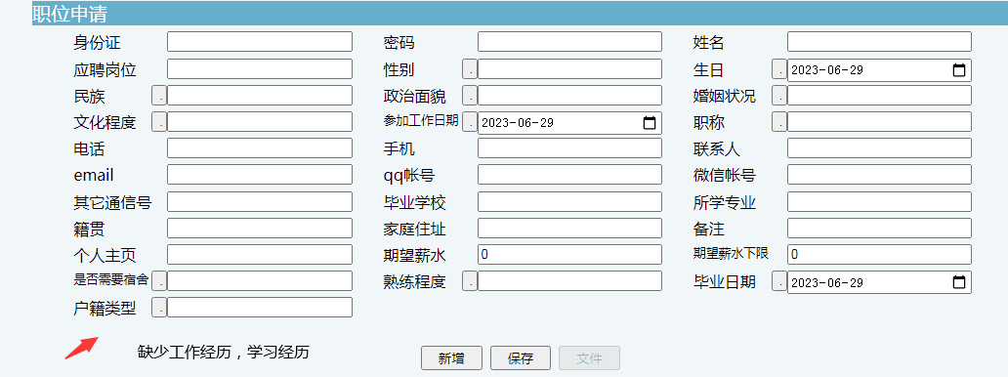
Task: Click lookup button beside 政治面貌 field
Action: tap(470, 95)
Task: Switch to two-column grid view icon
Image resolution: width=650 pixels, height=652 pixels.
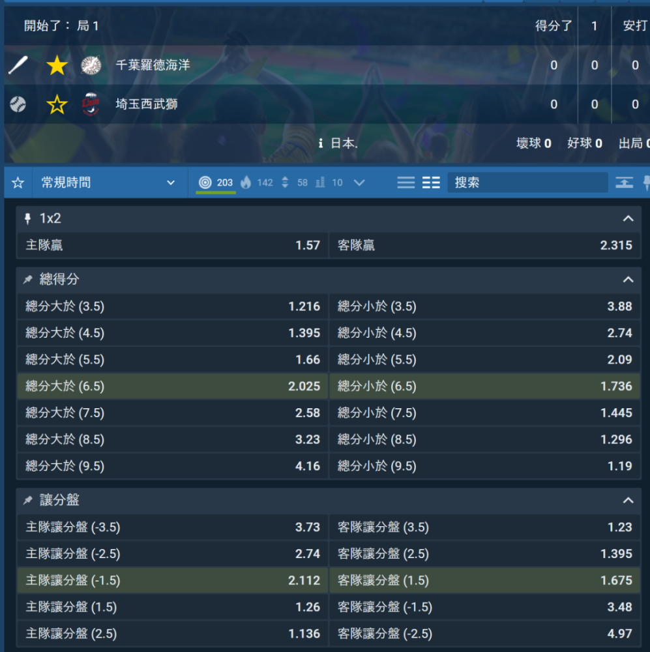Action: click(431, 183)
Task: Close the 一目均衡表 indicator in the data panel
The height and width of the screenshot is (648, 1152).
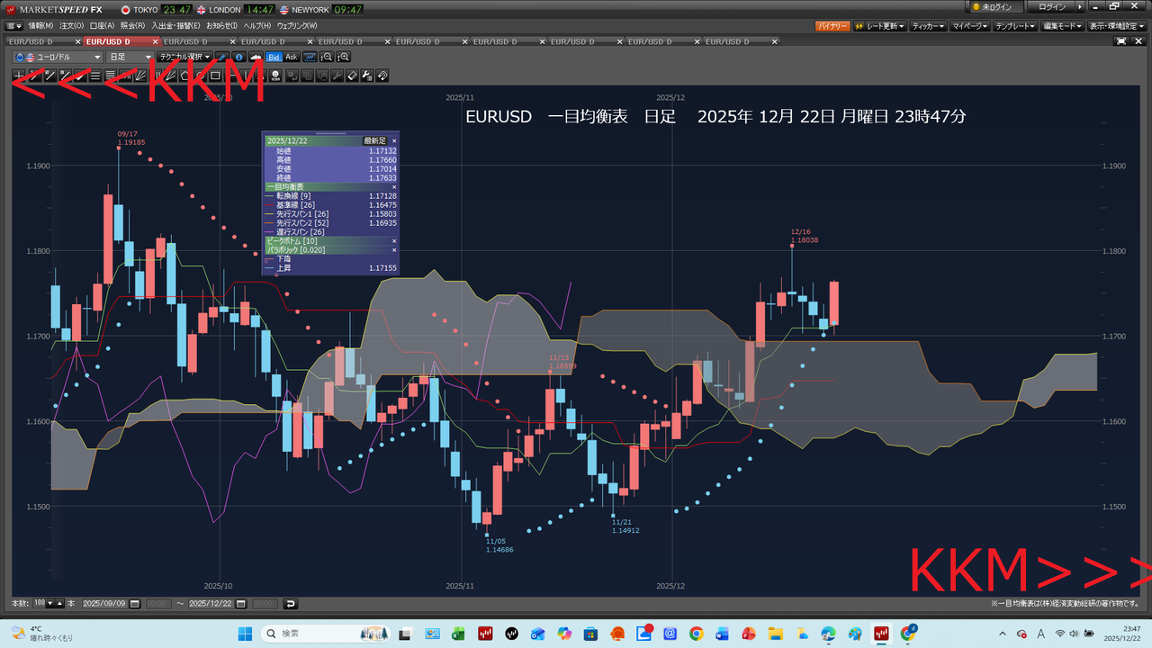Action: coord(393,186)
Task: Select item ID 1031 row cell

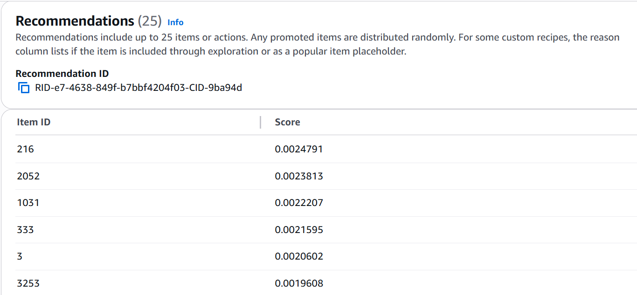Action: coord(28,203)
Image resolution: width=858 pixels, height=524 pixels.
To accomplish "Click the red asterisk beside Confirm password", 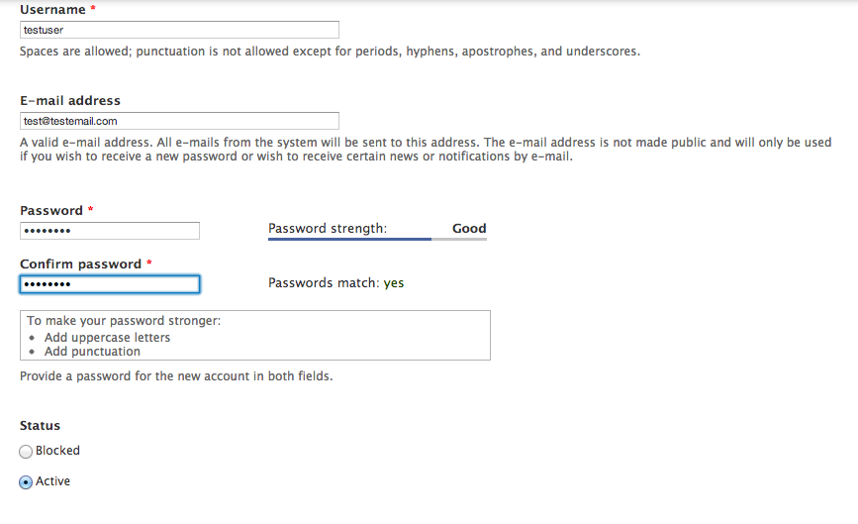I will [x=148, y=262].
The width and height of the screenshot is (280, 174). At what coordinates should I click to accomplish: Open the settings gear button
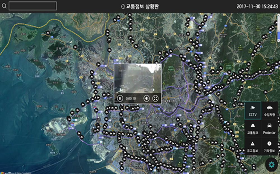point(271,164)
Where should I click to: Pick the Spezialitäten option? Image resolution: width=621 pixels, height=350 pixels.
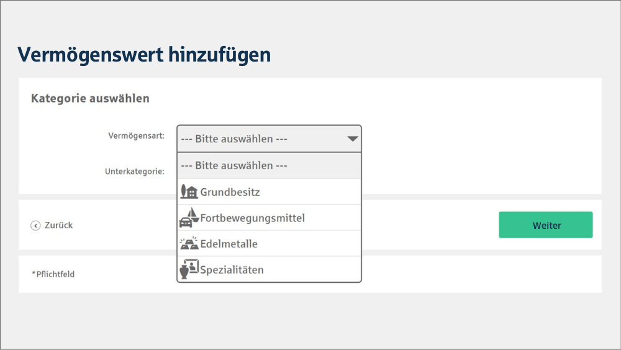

• **Problem description**
The line that contains "The width and" begins the part to retype, and the last line of the records above ends it. Retype both and everything between, exactly, without the pictures.

• **Exercise response**
The width and height of the screenshot is (280, 174). At what coordinates should I click to accomplish: Open the settings gear button
point(271,164)
Where should I click to: Pick the Spezialitäten option? Image resolution: width=621 pixels, height=350 pixels.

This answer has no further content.